Szczyt UE – Ukraina. Herman Van Rompuy i Jose Manuel Barroso

Ukraina musi teraz pokazać wolę polityczną do podejmowania zdecydowanych działań po to, by zostać jeszcze bliższym partnerem Unii Europejskiej. Jesteśmy przekonani, że politycy ukraińscy wykażą się determinacją – piszą przywódcy UE

Publikacja: 24.02.2013 18:12

Red

W poniedziałek, czyli 25 lutego, spotkamy się z przywódcami Ukrainy na XVI szczycie UE – Ukraina. Szczyt odbędzie się w kluczowym momencie. Od sześciu lat jesteśmy zaangażowani w intensywne negocjacje w sprawie układu stowarzyszeniowego. Prace te właśnie zakończono. To najbardziej zaawansowane porozumienie tego typu, jakie było dotąd negocjowane przez Unię Europejską. Jest ono wyrazem naszego zaangażowania na rzecz Ukrainy i jej obywateli.

§ Wycinek danych
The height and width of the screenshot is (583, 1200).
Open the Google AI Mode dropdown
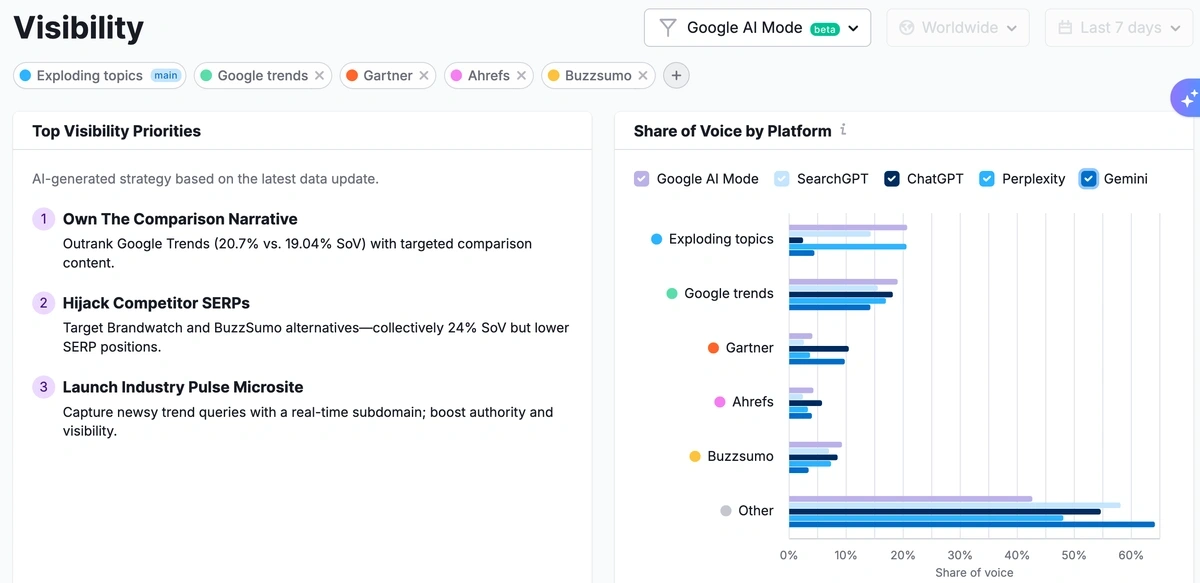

§ Cel
Podejmij tekst o szczycie UE – Ukraina i poprowadź go dalej, zaczynając po jego ostatnim zdaniu.

§ Wynik zadania
Porozumienie to da Ukrainie szerszy dostęp do największego na świecie rynku wewnętrznego i przyniesie jej istotne korzyści w zakresie zwiększenia handlu i inwestycji w ramach tego, co nazywamy „pogłębioną i kompleksową strefą wolnego handlu”. Jednak zanim będzie ono mogło zostać podpisane – otwierając nową erę w naszych stosunkach – Ukraina musi wprowadzić pewne istotne reformy.

Unia nie jest wyspą

Zaangażowanie Unii Europejskiej wiąże się ze wsparciem Ukrainy w modernizacji takich sektorów jak energetyka i sieci transportowe, a także pomocy na rzecz poprawy spójności społecznej. Od 1991 r. przekazaliśmy 3 mld euro w ramach dwustronnej pomocy finansowej. Niedługo podpisane zostaną protokół ustaleń oraz umowa o pożyczkę w ramach pomocy makrofinansowej UE dla Ukrainy (610 mln euro). Będzie to największa taka operacja przeprowadzona dotąd przez UE z krajem partnerskim.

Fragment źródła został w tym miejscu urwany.